The technology of how to chop cabbage for pickling is almost unchanged. The difference is only in size and in the fact that the stump can not be removed, but simply put off, cutting off all the tender parts from it.
Cutting with a knife is the only correct answer to the question of how to chop cabbage into long strips for pickling. No device, such as the use of special shredders or rubbing boards, can be compared with classical technology. At the same time, the head of cabbage can be slightly rotated, like the blade itself, it is permissible even to hold it in weight, cutting off thin slices, like a loaf from a loaf.
It is a completely different matter if your preparations are significant in volume, since it is much easier to quickly chop cabbage for pickling in such a case with the help of simple and proven means. This time, on the contrary, they are all good. The cabbage will come out as a result may not be so elegant in appearance, but the barrel ambassador with its taste more than compensates for such disadvantages.
How to chop cabbage for pickling - decide based on the available devices and, accordingly, the volumes. So, there are special attachments for food processors, tools similar to a potato peeler, but specially designed for slicing cabbage. Vegetable graters of common design, but large in size.

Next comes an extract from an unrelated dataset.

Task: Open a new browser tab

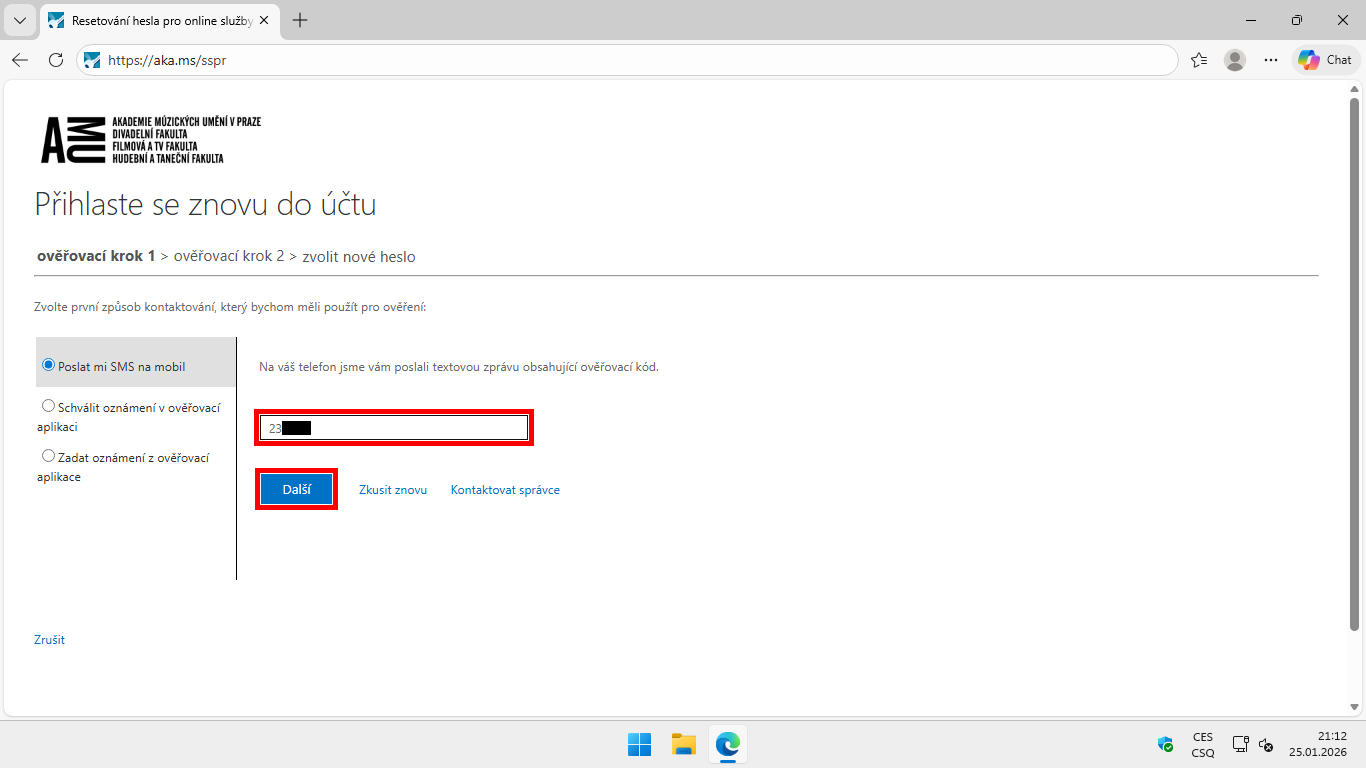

If you decide to use any of these methods, keep in mind one mandatory point. If the whole family is called in to help and different chopping methods are used, make sure the slices come out of the same thickness and length before adding and mixing the sliced cabbage. With a noticeable difference, it is better to harvest them in different containers, otherwise in the finished pickling there will be pieces that differ noticeably in taste.
Despite the seeming simplicity, the task is not so trivial. A simple proof of this is an old wedding custom contest, which allows you to find out how a future spouse can finely chop cabbage with a knife. Married and elderly women were not allowed to see him, and maidens of marriageable age diligently crumbled heads of cabbage, in a hurry to earn the title of the best housewife.
Joke? Far from it! Not so far are the days when an experienced craftswoman, who knows how to finely chop cabbage into strips, deserved high praise for her art, because the survival of the whole family depended on the quantity and quality of preparations for the winter in the most literal sense.
Hungry winters, we hope, are still in the past, but to this day, masterfully prepared sauerkraut depends on taste not only on the variety and the accuracy of the selection of the brine ingredients. Just by changing the shape and size of the pieces, all other things being equal, you can get different snacks not just in different tubs, but even from one large head of cabbage.
It is easy to make sure of this by choosing any recipe on our website, or even using your own, homemade one. Just dissolve some of the cabbage leaves into strips, half as wide as recommended, the marinade will do the rest.